▶ **Required work**: The required output is the line containing "You are a computer-use" followed by every line after it to the end of the listing, each written out exactly.

▶ **Record set**:
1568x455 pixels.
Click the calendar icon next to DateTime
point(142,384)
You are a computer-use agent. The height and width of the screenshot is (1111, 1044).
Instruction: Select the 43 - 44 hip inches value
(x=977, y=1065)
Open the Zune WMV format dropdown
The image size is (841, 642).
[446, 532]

▶ **Result of the exercise**:
You are a computer-use agent. The height and width of the screenshot is (1111, 1044).
Instruction: Select the 43 - 44 hip inches value
(x=977, y=1065)
Open the Zune WMV format dropdown
The image size is (841, 642).
[446, 532]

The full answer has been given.